Three weekends in our February liturgical calendar will turn our attention to Jesus’ teachings in the Gospel of Matthew explaining what is to be expected of those who choose to follow him.
This is the familiar Sermon on the Mount (Matt. 5:1 – 7:29), the most quoted part of the Bible. Jesus’ sermon begins with messages of comfort, the Beatitudes (Matt. 5:3-12).
Blessed are the poor in spirit, for theirs is the kingdom of heaven.
Blessed are they who mourn, for they will be comforted.
Blessed are the meek, for they will inherit the land.
Blessed are they who hunger and thirst for righteousness, for they will be satisfied.
Blessed are the merciful, for they will be shown mercy.
Blessed are the clean of heart, for they will see God.
Blessed are the peacemakers, for they will be called children of God.
Blessed are they who are persecuted for the sake of righteousness, for theirs is the kingdom of heaven.
Blessed are you when they insult you and persecute you and utter every kind of evil against you (falsely) because of me.
Rejoice and be glad, for your reward will be great in heaven.
The word “Beatitude” refers to a state of deep happiness or joy. But these sayings are paradoxes. They turn our normal expectations upside down. Jesus is bringing us a new law, new expectations on how to live. He is bringing forth the Kingdom of God.
As the United States bishops wrote in their 1992 stewardship pastoral, “Jesus does not waste time proposing lofty but unrealistic ideals; he tells his followers how they are expected to live. The Beatitudes and the rest of the Sermon on the Mount prescribe the lifestyle of a Christian disciple.”
Each of these “blesseds” is a statement about an important aspect of how we exercise stewardship of our lives. Each of them offers us an ideal of how to live and how we find God living within us.

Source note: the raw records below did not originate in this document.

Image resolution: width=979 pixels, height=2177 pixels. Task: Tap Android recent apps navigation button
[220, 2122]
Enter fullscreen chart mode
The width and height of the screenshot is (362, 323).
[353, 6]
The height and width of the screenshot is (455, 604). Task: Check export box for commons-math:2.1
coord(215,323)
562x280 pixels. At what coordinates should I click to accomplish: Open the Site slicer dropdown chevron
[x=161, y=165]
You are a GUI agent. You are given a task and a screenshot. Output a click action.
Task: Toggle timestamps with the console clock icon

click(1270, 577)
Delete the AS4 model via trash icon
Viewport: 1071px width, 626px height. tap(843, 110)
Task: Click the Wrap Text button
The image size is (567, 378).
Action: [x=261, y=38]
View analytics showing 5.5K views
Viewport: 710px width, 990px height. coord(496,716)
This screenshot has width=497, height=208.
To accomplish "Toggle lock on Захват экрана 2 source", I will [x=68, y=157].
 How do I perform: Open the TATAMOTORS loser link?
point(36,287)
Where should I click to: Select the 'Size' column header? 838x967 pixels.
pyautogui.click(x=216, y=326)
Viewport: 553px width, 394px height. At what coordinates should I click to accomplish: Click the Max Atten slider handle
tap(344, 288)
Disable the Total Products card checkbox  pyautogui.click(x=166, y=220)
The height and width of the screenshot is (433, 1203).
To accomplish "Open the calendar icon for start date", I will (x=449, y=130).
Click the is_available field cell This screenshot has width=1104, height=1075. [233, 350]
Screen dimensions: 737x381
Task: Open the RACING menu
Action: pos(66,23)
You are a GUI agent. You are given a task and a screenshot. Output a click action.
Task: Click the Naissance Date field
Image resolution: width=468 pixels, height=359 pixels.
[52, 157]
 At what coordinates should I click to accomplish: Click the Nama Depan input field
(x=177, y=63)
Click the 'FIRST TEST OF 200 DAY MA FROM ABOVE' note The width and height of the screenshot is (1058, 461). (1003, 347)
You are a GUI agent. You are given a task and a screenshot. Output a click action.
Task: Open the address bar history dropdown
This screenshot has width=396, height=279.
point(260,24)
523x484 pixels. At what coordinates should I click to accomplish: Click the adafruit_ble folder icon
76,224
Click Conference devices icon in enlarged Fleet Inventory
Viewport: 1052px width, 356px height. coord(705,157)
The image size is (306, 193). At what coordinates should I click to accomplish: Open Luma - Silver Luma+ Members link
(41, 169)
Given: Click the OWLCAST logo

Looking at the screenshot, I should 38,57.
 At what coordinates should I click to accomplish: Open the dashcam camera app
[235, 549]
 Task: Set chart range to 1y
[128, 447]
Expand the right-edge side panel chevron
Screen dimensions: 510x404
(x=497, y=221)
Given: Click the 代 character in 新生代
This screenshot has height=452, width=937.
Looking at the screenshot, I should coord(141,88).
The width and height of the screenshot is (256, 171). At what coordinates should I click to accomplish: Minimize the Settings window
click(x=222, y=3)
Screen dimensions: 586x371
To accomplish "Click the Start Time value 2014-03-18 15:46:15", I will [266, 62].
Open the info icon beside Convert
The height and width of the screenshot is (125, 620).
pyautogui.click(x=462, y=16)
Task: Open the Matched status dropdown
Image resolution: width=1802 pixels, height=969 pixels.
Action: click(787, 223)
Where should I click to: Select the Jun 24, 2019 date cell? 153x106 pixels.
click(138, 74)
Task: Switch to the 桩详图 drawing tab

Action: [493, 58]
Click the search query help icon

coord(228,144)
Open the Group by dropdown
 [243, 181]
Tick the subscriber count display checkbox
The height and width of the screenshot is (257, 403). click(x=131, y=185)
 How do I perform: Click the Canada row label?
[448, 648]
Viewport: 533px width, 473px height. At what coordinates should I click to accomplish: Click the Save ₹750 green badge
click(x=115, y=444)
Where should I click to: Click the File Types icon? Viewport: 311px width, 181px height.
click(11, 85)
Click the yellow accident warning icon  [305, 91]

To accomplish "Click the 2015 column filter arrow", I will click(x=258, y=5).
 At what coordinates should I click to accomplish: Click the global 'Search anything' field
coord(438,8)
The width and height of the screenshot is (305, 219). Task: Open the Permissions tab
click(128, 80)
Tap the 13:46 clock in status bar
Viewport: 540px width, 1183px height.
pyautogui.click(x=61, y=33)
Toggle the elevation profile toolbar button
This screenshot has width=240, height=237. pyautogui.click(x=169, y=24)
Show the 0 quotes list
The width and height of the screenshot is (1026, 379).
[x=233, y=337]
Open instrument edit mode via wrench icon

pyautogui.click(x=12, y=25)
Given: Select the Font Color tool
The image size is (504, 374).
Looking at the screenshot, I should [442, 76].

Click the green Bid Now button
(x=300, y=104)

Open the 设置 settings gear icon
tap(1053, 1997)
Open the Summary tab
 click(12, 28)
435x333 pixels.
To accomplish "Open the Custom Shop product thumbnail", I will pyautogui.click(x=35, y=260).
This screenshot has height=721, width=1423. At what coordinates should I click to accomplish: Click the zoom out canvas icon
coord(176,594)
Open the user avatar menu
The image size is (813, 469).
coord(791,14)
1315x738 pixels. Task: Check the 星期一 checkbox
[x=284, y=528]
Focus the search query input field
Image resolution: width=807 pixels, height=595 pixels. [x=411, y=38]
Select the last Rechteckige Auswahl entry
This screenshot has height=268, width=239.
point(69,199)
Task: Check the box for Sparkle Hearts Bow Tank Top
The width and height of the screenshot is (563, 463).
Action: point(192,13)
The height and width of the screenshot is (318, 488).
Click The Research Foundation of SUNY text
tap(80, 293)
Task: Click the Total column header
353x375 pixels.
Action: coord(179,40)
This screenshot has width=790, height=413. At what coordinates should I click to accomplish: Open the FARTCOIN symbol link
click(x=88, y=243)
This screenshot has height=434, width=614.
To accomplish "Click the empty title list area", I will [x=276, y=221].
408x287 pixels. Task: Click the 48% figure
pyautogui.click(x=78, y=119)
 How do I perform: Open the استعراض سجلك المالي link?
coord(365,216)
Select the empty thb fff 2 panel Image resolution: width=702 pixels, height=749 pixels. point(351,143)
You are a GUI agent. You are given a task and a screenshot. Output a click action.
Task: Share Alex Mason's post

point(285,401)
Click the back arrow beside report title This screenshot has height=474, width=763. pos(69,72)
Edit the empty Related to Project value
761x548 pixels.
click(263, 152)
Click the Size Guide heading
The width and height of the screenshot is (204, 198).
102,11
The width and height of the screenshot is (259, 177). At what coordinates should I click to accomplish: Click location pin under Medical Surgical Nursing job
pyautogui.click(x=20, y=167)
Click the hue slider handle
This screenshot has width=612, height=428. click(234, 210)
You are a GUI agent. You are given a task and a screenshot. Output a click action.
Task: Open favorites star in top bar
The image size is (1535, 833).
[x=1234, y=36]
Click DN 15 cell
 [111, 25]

Learn the Beatitudes, memorize them, make them part of your daily prayer life, and ask the Lord for the wisdom and strength to follow this stewardship way of life, a path that follows in the footsteps of Jesus.
You are blessed!
Personal note: I was wanting to write this week about the Beatitudes, but was uninspired about what to say. I kept procrastinating and the deadline was breathing down my neck. I decided to look at the ICSC e-newsletter. I had already used the January articles and February shouldn’t have arrived until the 1st of the month. But it had arrived early and the article on this page was waiting for me! The Holy Spirit, once again, came through for me. Pray for guidance, recognize the help, and be grateful.